You basically have two problems: (i) image complexity; and (ii) representation of dates.
For the first, while there will never be a perfect solution, I suggest decomposing complexity by using a hierarchical approach. By using “triple links”, you can mentally represent any arbitrary tree as a binary tree and keep all information organized (I’ve just talked about it on this thread, if you care to read). Higher-level images are not just mnemonic representations of headings in a textbook but they actually summarize the information of the level below, thus assisting in the memorization process per se. By “triple link” I mean that a given image must be able to connect to a right-sibling, i.e., another image in the same hierarchical level, and to a first-child, i.e., the first image one level below. There can be a multitude of methods to do so. I tend to make right-sibling links by “seeing” a story unfold in space. This is not the same thing as artificial memory palaces, but I do like to place the images in a geographical area, even if a very approximate, blurred, or fictitious one. First-child links I create by going “inside” the image or doing other crazy associations that don’t extend across space. This is only approximate – method can only go so far in madness – but, inserted into a spaced repetition regime, it has worked well so far.
With respect to your second problem, I suggest you rely a little on your natural memory and understanding of the subject-matter when possible. For instance, I have just memorized a small book on the Enlightenment. While the philosophers mentioned span from 1500s to 1800s, the subject-matter itself and the order the book is laid out help me easily guess the “16xx and 17xx” I encounter.
That said, I do have a “system” to remember approximate birth/death dates of important historical figures. Note that I said “approximate”. I find it important to situate people in time, but usually, I don’t care about exact dates. What I do is that I use one single image of my 00-99 number system, and that can be either the Person or the Object (I use a PO system) or, sometimes, just a small attribute of either the P or the O. If, for instance, I want to memorize that Voltaire lived from 1694 to 1778, I use the image for 97, meaning that he was born in the 90s of a given century and died in the 70s of another. Since I know he was a key figure of the Enlightenment and that he could not have possibly lived more than 180 years, I can have a pretty good notion of his lifespan.

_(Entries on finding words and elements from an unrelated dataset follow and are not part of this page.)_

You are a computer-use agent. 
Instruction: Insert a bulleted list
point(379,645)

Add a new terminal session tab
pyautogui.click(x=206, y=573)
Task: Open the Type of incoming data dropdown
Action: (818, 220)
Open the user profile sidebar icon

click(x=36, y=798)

Now, when precise dates are needed, I see no other option than using two 00-99 images or the like. About it being hard to discern the sub-images within a given locus as to which is a number and which is not, unfortunately, I believe you will either always need to put some effort into decoding it (which is greatly minimized by spaced repetition) or you will have to keep a logical organization of your images (which, for me, is not desirable). I have a long thread on this forum about trying to conjure images that convey exact sentence structures by their visual arrangement, but I have long abandoned that project. I love order and method, but mnemonics is greatly hampered by too much of it, in my opinion.
I hope that might provide you some insights.